The above analysis does not mean that the paths of UEMA and feeds will never meet. There are many services available today that enable website owners (and others) to produce email subscriptions off the back of a feed. One of the best free services that enables you to do this is FeedBurner. In essence, the service takes an incoming feed and, like a feed reader, periodically checks it for new items. When new items appear, the service converts them into fresh emails which are then “pushed” out to email subscribers, either immediately or at predefined intervals.
The beauty of such services is that they enable blog, wiki and other website owners to take automatically-generated RSS feeds and convert them into email subscriptions, giving them the ability to offer their users both RSS and email subscription. However, the existence of email subscription raises, once again, the potential application of UEMA.
Let’s assume for present purposes that the emails emanating from the site have a commercial flavour (if not, UEMA does not apply) and that users have consented to receiving them. The remaining issues on which I want to focus are whether the emails have accurate sender information and a functional unsubscribe facility as required by the Act.
This is where the sophistication of the RSS to email service one is using becomes important. It will be important to check that the service automatically populates the emails that are created from your feed with both accurate sender information and a functional unsubscribe facility.
Let’s take FeedBurner’s conversion service as an example. It is a solid service that provides its users with considerable flexibility. Those using it to create email subscriptions from their feeds can:
- select the “from address” that will appear on the emails;
- specify the title/subject of their emails; and
- add a logo to the emails.
The emails themselves include:
- a “reply to” line which contains the email address selected as the “from address”;
- information on the source of the emails to which the user is subscribed (with a link to the source website);
- the ability to unsubscribe electronically by clicking on an “unsubscribe now” link;
- a statement that email delivery is powered by FeedBurner; and
- the ability to unsubscribe by postal mail by writing to a specified FeedBurner address in the United States.
In my view, FeedBurner provides sufficient functionality and flexibility to enable those building email subscriptions off the back of their feeds to comply with their obligations under UEMA to have accurate sender information and a functional unsubscribe facility in their emails.
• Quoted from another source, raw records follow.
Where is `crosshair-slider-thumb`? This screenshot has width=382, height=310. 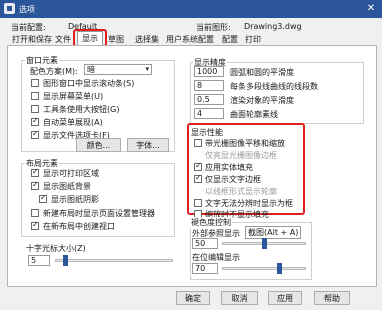
crosshair-slider-thumb is located at coordinates (66, 260).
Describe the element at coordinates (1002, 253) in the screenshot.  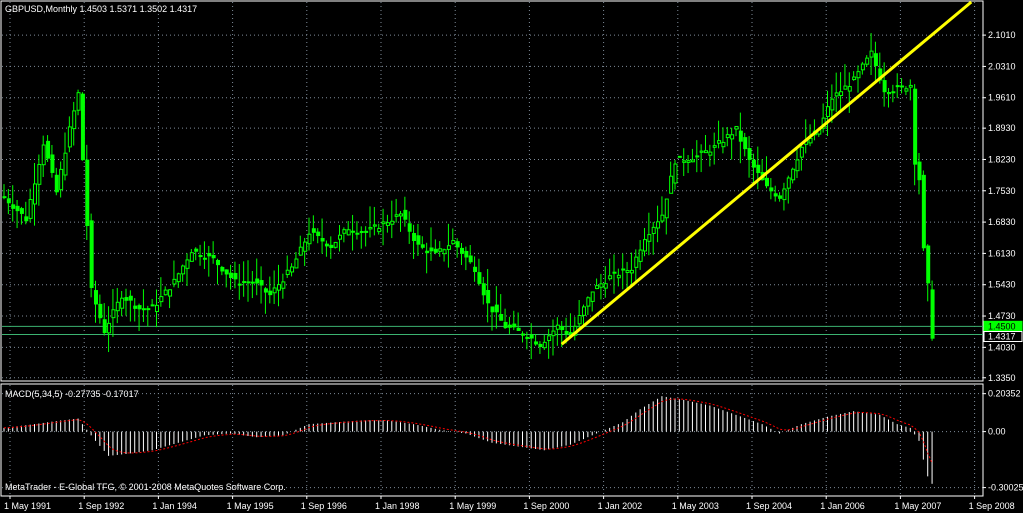
I see `price-tick-label: 1.6130` at that location.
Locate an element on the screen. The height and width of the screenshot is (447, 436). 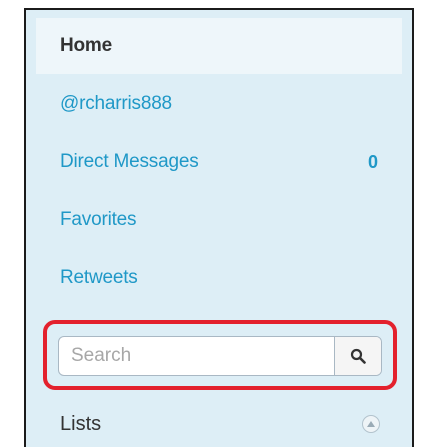
sidebar-item-label: Home is located at coordinates (86, 46).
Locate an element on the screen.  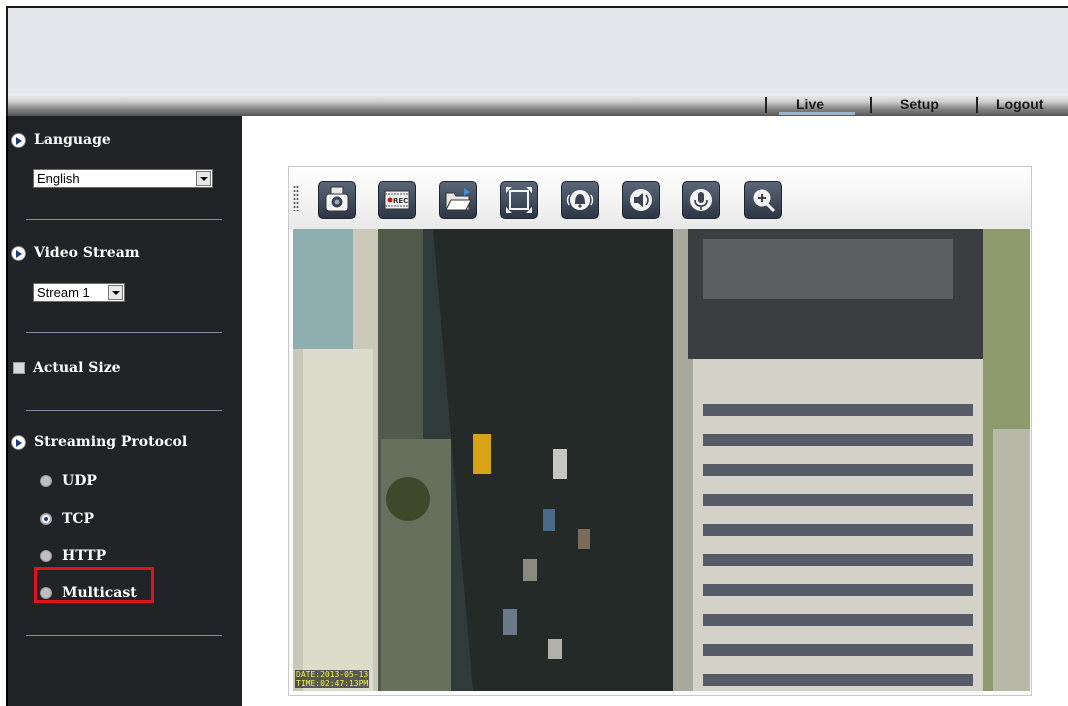
video-stream-section-header: Video Stream is located at coordinates (76, 253).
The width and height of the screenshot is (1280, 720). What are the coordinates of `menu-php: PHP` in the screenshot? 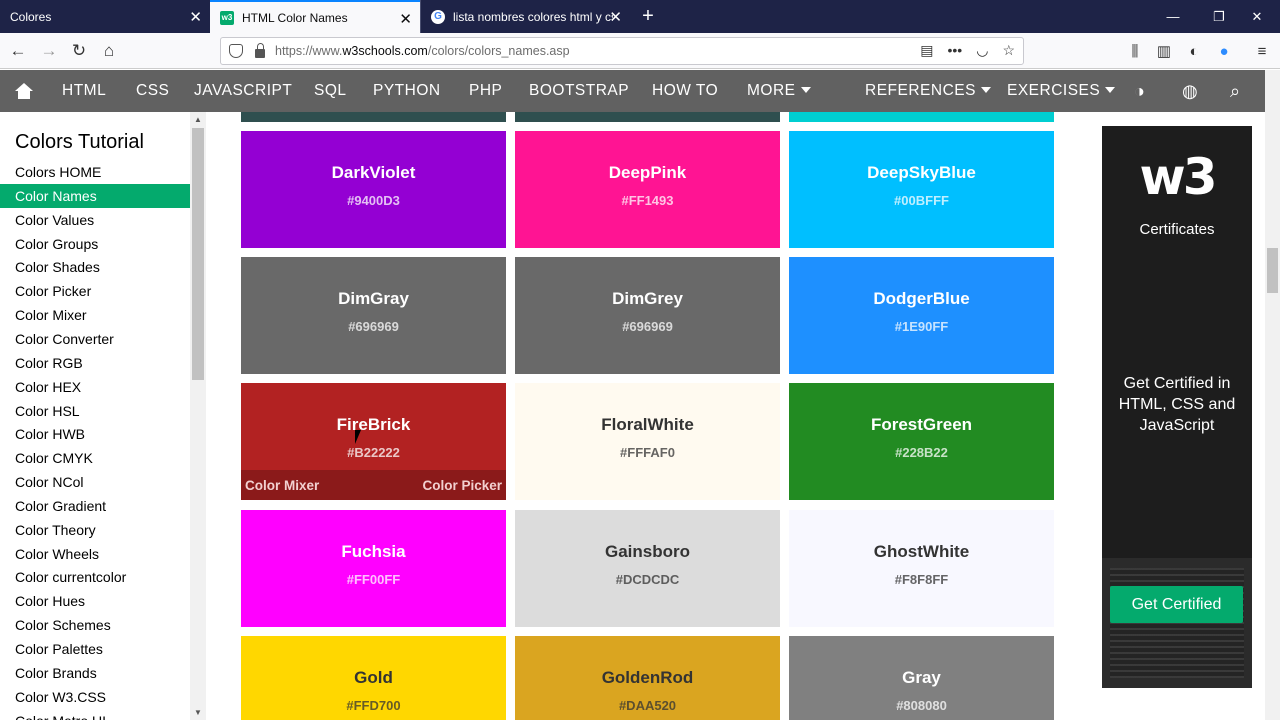 It's located at (486, 91).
One might question whether sufficient “accurate sender information” appears as required by section 10 of the Act, but in my view the ability to add the sending organisation’s name to the title/subject of the emails, the provision of a reply email address in the email header (provided it’s valid and goes to the right place), and a link back to the organisation’s main domain (again, provided it is accurate) are sufficient. It might be preferable if FeedBurner allowed one to add an organisation’s full contact details (e.g., address and phone number) but section 10 of UEMA does not prescribe specific types of contact details. Rather, it states that the message must include “accurate information about how the recipient can readily contact that person”. Arguaby FeedBurner provides sufficient functionality to enable organisations to fulfil this requirement.